Sparklingbrook Sat 10-Nov-12 14:12:07

No you don't pay them. confused

Is the party going on right this minute?

Euphemia Sat 10-Nov-12 14:12:13

You enlist grandparents, siblings, etc. to help. Failing that, phone some of the kids' parents and ask if they'd mind staying to help.

My DD is 10 and it would never cross my mind to stay at a party. Mind you, I'm a teacher so I can cope with up to 33 children at once!

YABU.

Bobyan Sat 10-Nov-12 14:12:22

OP you sound like very hard work.
Maybe if you weren't your friends would offer...

Notquite Sat 10-Nov-12 14:12:26

Ask a couple of parents of the invited children, who you know reasonably well, if they could lend a hand. In advance.

BooksandaCuppa Sat 10-Nov-12 14:12:48

YABVU. If you need help, you ask your own friends or family or check in advance if some of the other Mums/Dads can stay.

I did used to get cross if Mums dropped children off for parties without checking if I had their contact numbers (but only when they were very little - up to say 6 ) but have never expected non-friends to stay and help!!!

Mrsrobertduvallsaysboo Sat 10-Nov-12 14:12:54

You need help with 11 year olds??????

How many are we talking about?

Iamsparklyknickers Sat 10-Nov-12 14:12:57

Ask around when your planning the party? Don't have a party for 15 kids and have a cinema and pizza trip for 3 or 4 instead? hmm

Surely it's a basic life skill to know what you're capable of handling. If someone let you down that's different, but you organised it you surely can't have thought someone would drop their child off and suddenly drop any other commitments to help you serve cake?

Yellowtip Sat 10-Nov-12 14:13:05

I used to loathe and detest univited mothers hanging around. They were usually the really annoying ones anyway. The ones I wanted to stay, I'd ask. Not difficult.

Hulababy Sat 10-Nov-12 14:13:11

Thought you were going to be talking about preschoolers or reception children perhaps?

But 11 year olds - I would;t ever expect parents to stay!

If you need help you need to arrange it before the party - other family memebrs, a good friend, maybe.

But yabu I am afraid.

Sparklingbrook Sat 10-Nov-12 14:13:30

15 Mrs R. shock

Sparklingbrook Sat 10-Nov-12 14:13:50

I hope it isn't a sleepover.

EduCated Sat 10-Nov-12 14:13:58

You ask family.

You ask friends.

You ask one or two of the parents who you know a bit better.

You could pay someone, an older teen perhaps.

You hold the party at a venue where the organisation is done for you.

You don't ask more kids than you can cope with.

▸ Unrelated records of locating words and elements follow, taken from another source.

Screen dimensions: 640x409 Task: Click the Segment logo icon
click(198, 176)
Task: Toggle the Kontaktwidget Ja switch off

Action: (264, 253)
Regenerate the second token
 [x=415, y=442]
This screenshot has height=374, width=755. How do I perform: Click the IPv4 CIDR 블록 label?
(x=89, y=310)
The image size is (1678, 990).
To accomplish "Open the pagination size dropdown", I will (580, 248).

You take a couple of friends for cinema and bowling.

The point is YOU sort it out hmm

Notquite Sat 10-Nov-12 14:14:56

I'm just grateful if the parents take their children away at the end...

Marrow Sat 10-Nov-12 14:14:56

YABU and sound slightly odd!

5madthings Sat 10-Nov-12 14:15:23

When you organise the party ask another parent to help!! But at eleven years old they can help as well and are old enough to sit and wait and help serve food. Seriously its not that hard!

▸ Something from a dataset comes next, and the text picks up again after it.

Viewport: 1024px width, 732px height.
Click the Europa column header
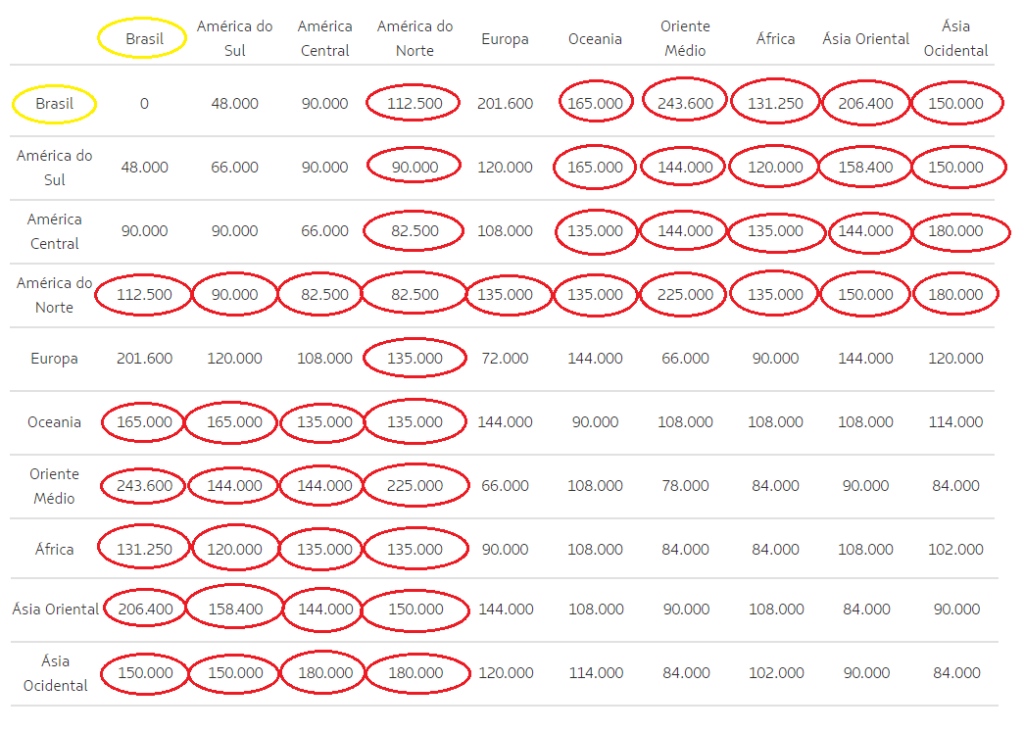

soundevenfruity Sat 10-Nov-12 14:15:52

Lots of disposable plates and cutlery and buffet style food. If you got as far as preparing the food for 15 11 year olds then serving it is doddle. I would fully expect parents of children to skip off to hairdresser's, shops, coffee etc.

KenLeeeeeee Sat 10-Nov-12 14:16:11

YABU. Don't invite 15 kids if you can't cope. If you need help, ask for it in advance by asking members of your family or a couple of the mums that you're friendly with.

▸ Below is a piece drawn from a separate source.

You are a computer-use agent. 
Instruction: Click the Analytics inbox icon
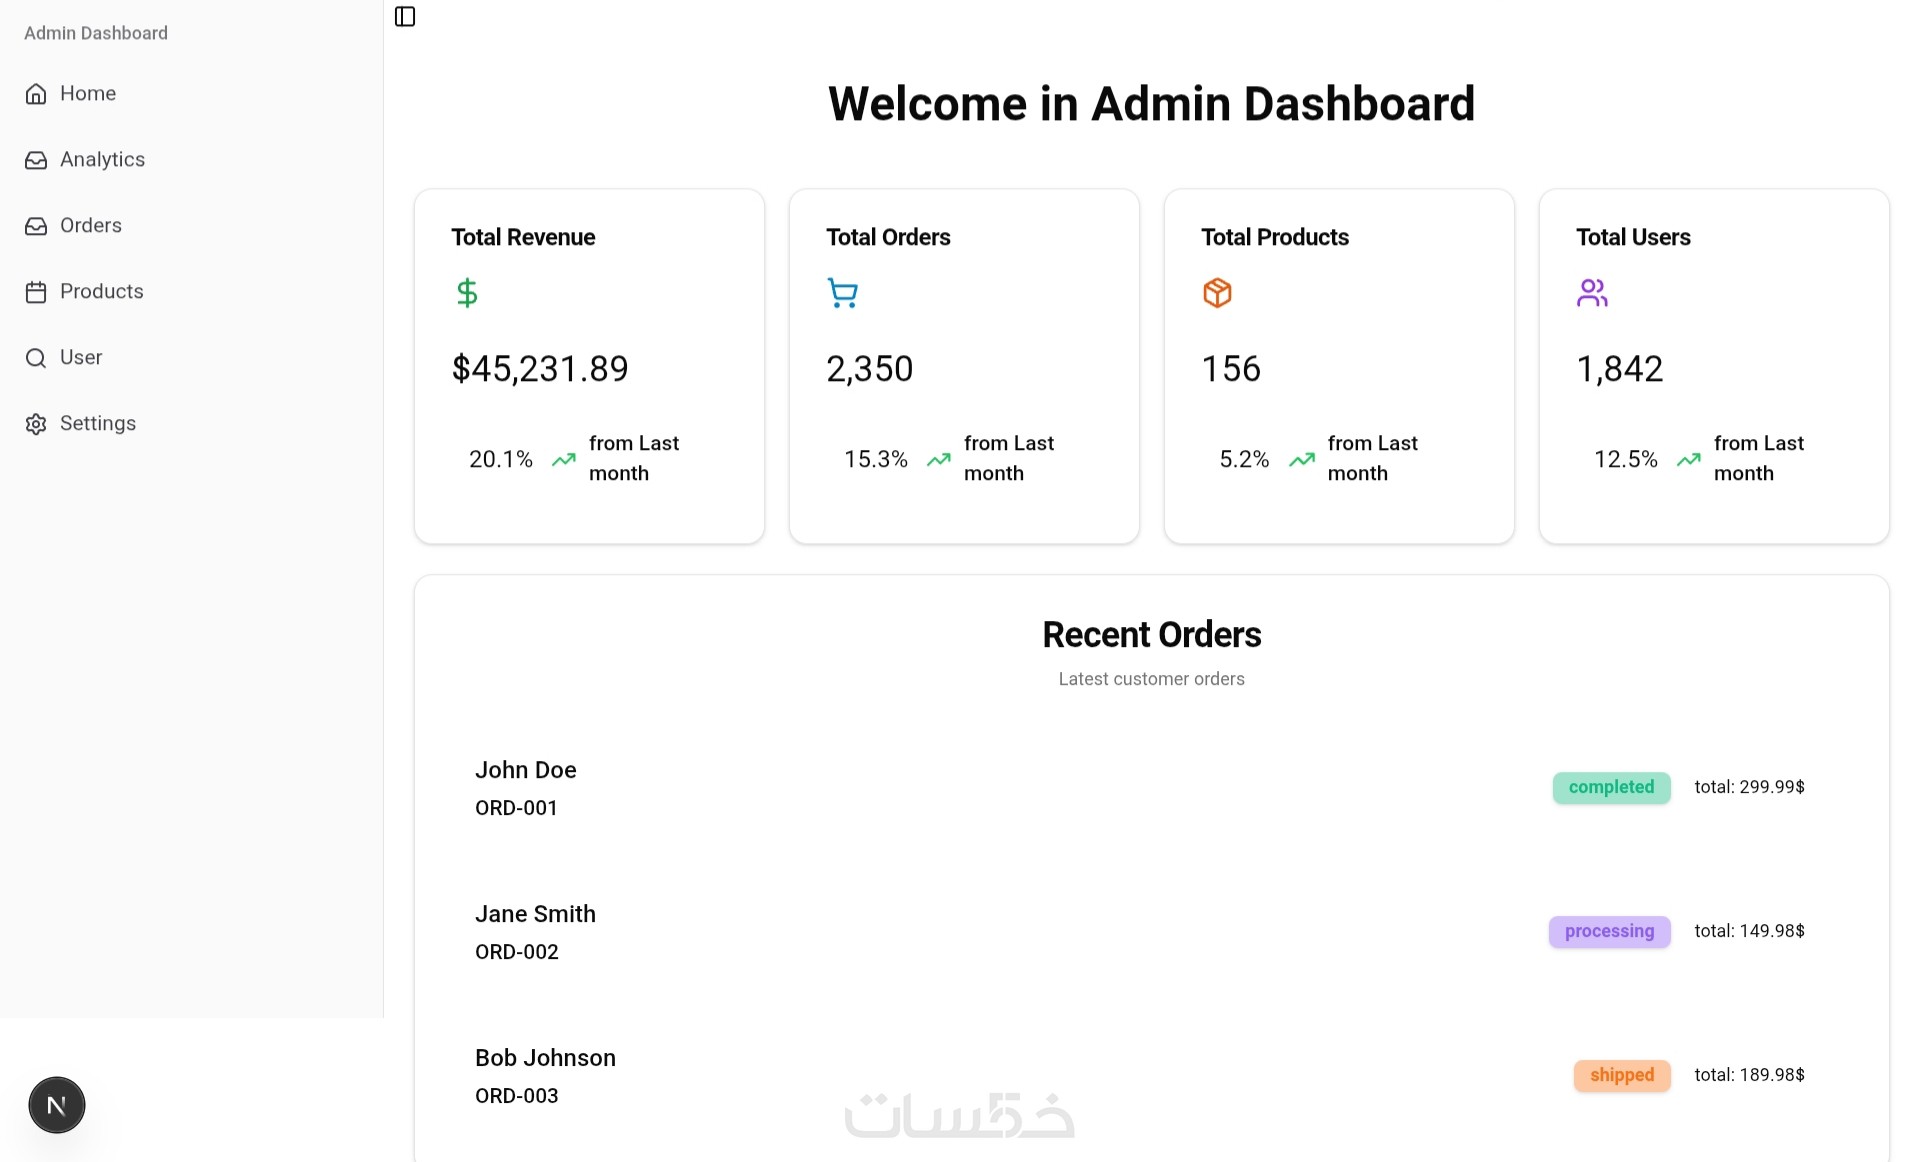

Tweasels Sat 10-Nov-12 14:16:19

What have you done for previous parties OP? Parents stopped staying with the children when they were 6/7 down my neck of the woods.

This can't be the first time this has happened.

Mrsrobertduvallsaysboo Sat 10-Nov-12 14:16:51

15shock

We need to know what you are doing with them.

Yellowtip Sat 10-Nov-12 14:17:17

I'm also one of the ones who makes off after the drop off really fast, unless specifically asked to stay. It's quite bad form to engage the host with chit chat on the grounds that she needs to get on.

lljkk Sat 10-Nov-12 14:18:10

Sorry OP, I am with others. You need to ask for help in advance. Just did a big party for DD (11) and some of her mates were simply foul brats. DH & I just had to laugh about it afterwards.

Sparklingbrook Sat 10-Nov-12 14:18:24

YY Mrsr I am intrigued. Male or female children?